This is Problem 9.24 from Teschl's "Partial Differential Equations". Show that for $f \in H^{1}_0((a, b))$ we have
$$\lVert f \rVert^{2}_{\infty} ≤ 2\lVert f \rVert_2 \lVert f'\rVert_2.$$
Show that the inequality continues to hold if $f \in H^{1}(\mathbb{R})$ or $f \in H^{1}((0, \infty))$.
(Hint: Start by differentiating $|f(x)|^{2}$.)
Can anybody help me with that? I know that $\lVert f \rVert^{2}_{\infty} = \text{sup} \lvert f(x) \rvert^{2}$ and differentiating $\lvert f(x) \rvert^{2}$ gives me $2 \lvert f(x) \rvert \lvert f'(x) \rvert$. Furthermore I know that $\lvert f(x) \rvert \leq \lVert f(x) \rVert_{2}$ as well as $\lvert f'(x) \rvert \leq \lVert f'(x) \rVert_2$, so at least we have $2 \lvert f(x) \rvert \lvert f'(x) \rvert \leq 2 \lVert f(x) \rVert_2 \lVert f'(x) \rVert_2$.
But how does that give me my required inequality?

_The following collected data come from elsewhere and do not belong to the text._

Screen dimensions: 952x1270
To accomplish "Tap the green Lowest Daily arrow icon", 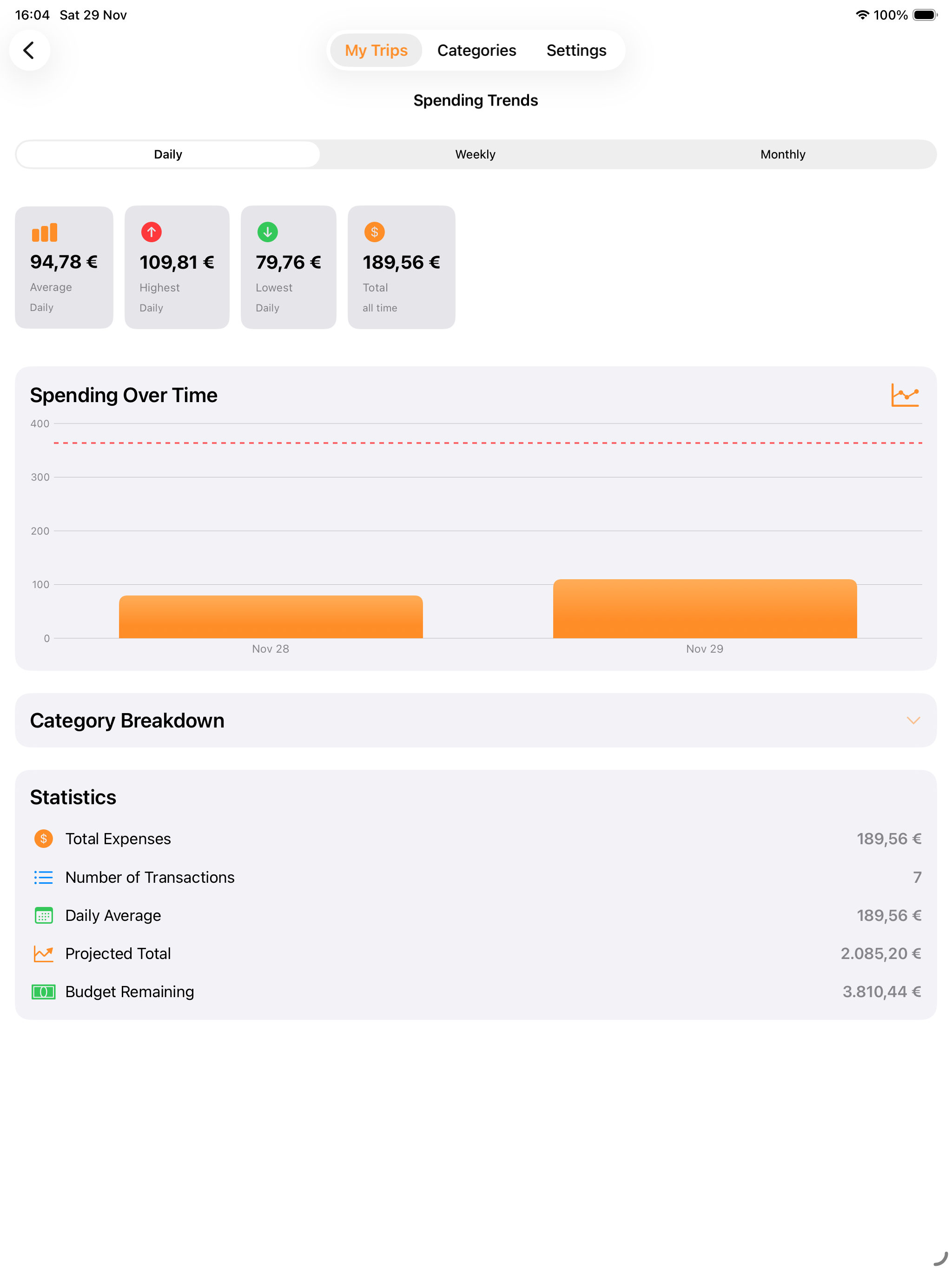I will (268, 232).
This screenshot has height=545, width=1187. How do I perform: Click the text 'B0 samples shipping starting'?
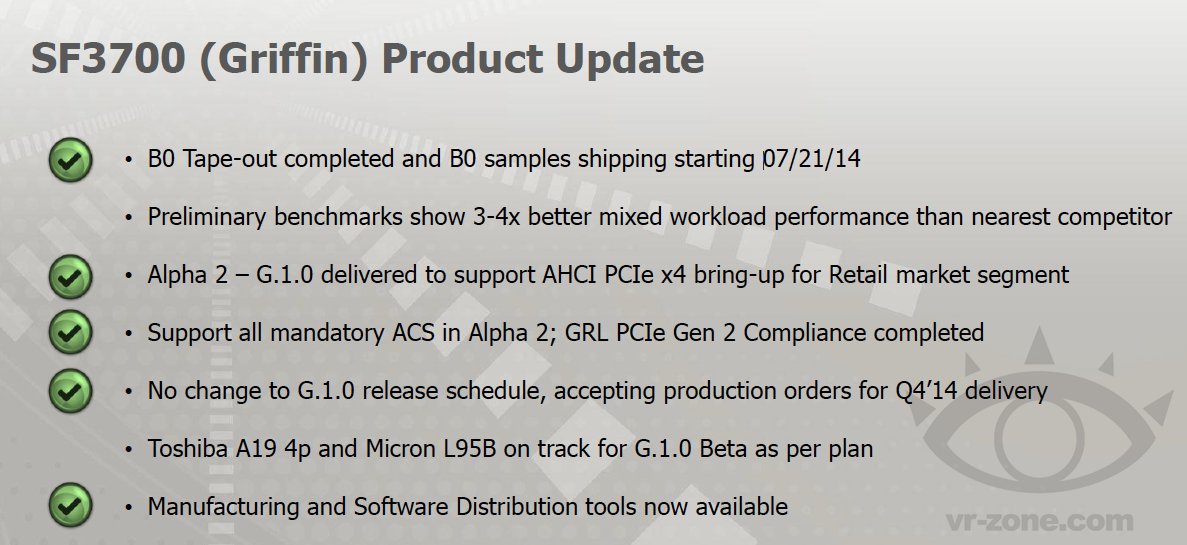603,160
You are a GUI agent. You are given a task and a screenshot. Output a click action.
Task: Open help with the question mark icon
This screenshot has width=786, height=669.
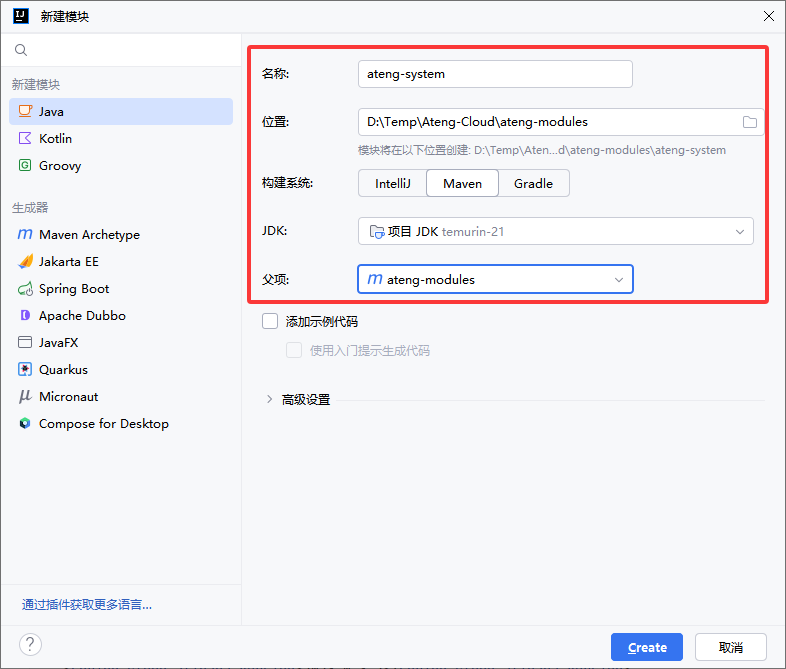(x=31, y=645)
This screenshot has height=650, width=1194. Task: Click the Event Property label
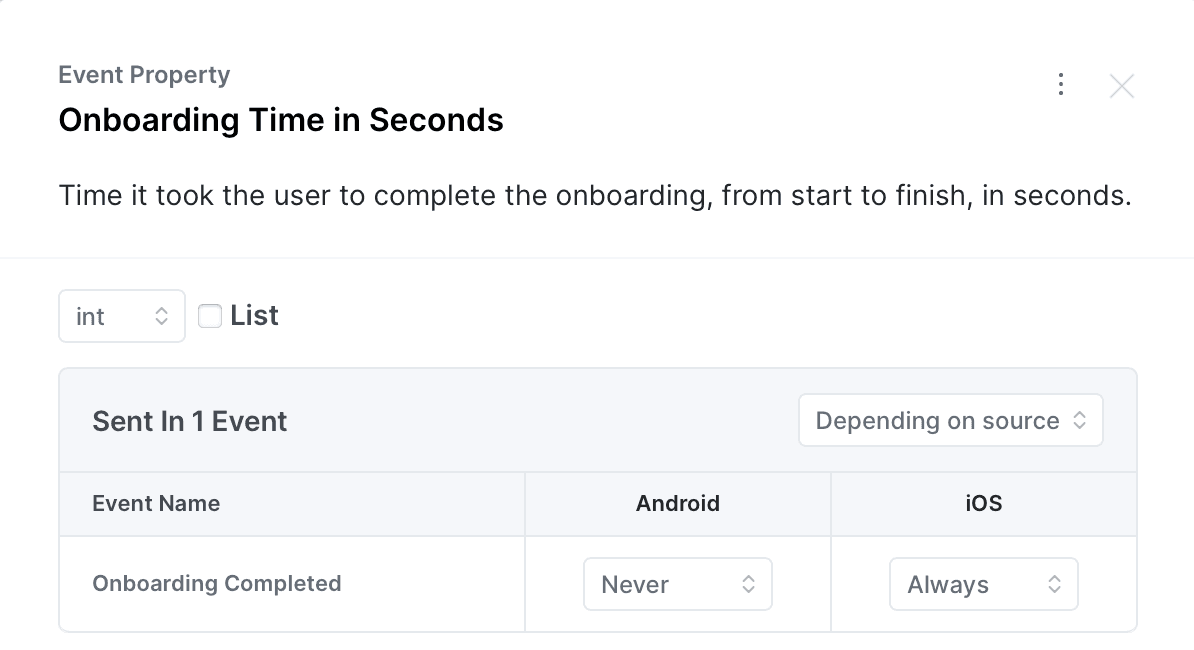click(x=144, y=75)
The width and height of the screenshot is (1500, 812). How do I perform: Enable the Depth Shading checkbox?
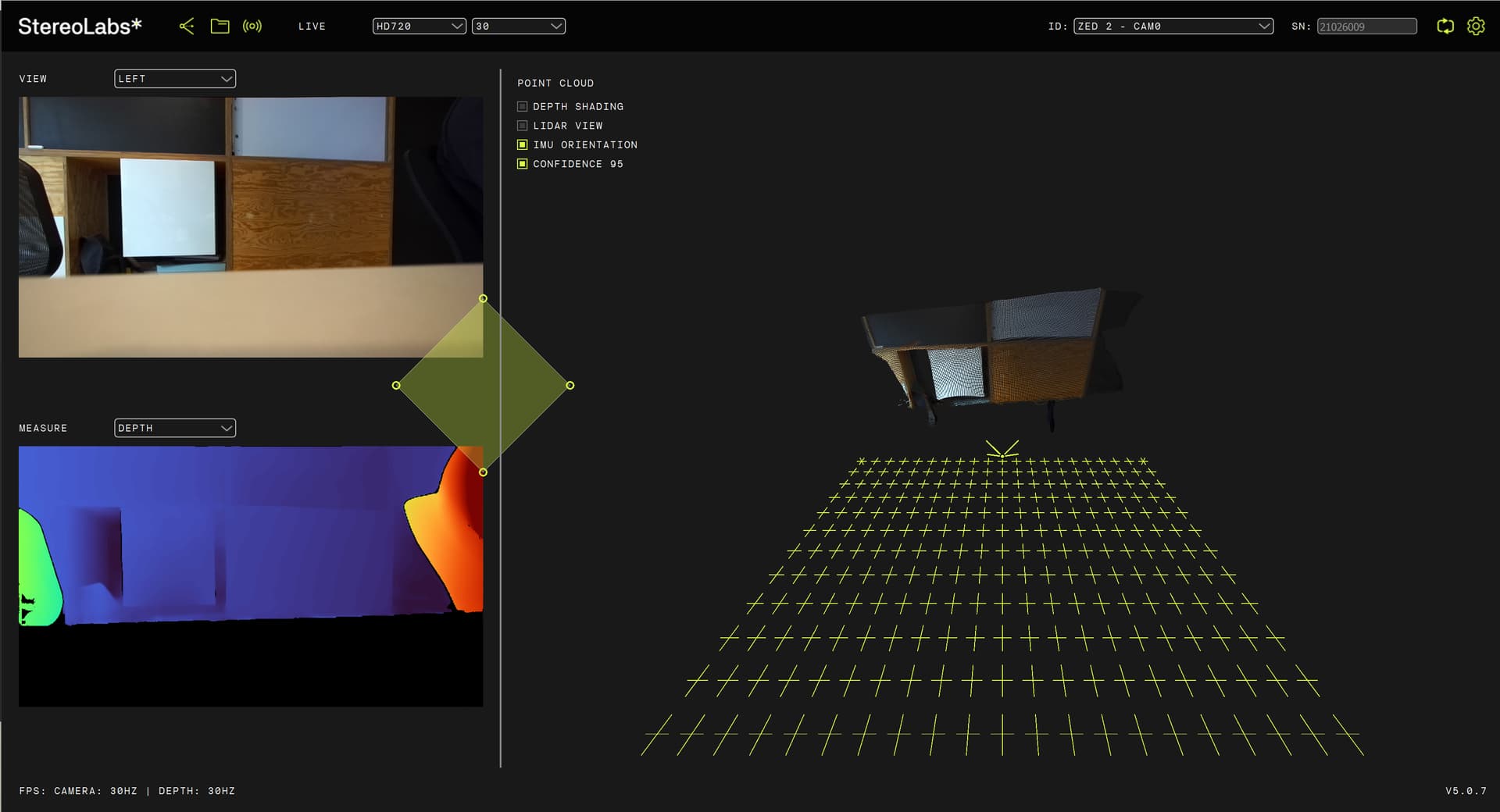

And could anybody explain me how to show that his holds especially for the given spaces?
Differentiating yields $$ \frac{d}{dx} \vert f(x) \vert^2 = 2 f(x)f'(x)$$ for all $x\in (a,b)$. Now, integrating from $a$ to $x$ yields, using that $f\in H^1_0(a,b)$, $$\vert f(x) \vert^2 = 2\int_a^x f(x) f'(x)\,dx \leq 2 \int_a^b \vert f(x)f'(x)\vert\,dx \leq 2\Vert f\Vert_{L^2(a,b)}\Vert f'\Vert_{L^2(a,b)}.$$ Taking the supremum over $x\in (a,b)$ finishes the proof.
To show that the same inequality holds for $f\in H^1(\mathbb{R})$, you can argue by density. So we can find $(f_n)\subset C_c^1(\mathbb{R})$ such that $f_n \rightarrow f$ in $H^1(\mathbb{R})$. Then as above, we get $$ \Vert f_n \Vert_{L^\infty(\mathbb{R})}^2 \leq 2 \Vert f_n \Vert_{L^2(\mathbb{R})}\Vert f_n'\Vert_{L^2(\mathbb{R})}.$$ Clearly, the right-hand side converges to $2 \Vert f \Vert_{L^2(\mathbb{R})}\Vert f'\Vert_{L^2(\mathbb{R})}$ as $n\rightarrow\infty$. For the left-hand side, note that $$ \Vert v \Vert_{L^\infty(\mathbb{R})}\leq C \Vert v \Vert_{H^1(\mathbb{R})} \quad\forall v\in C_c^1(\mathbb{R}).$$ Thus we also have $f_n \rightarrow f$ in $L^\infty(\mathbb{R})$ as $n\rightarrow\infty$.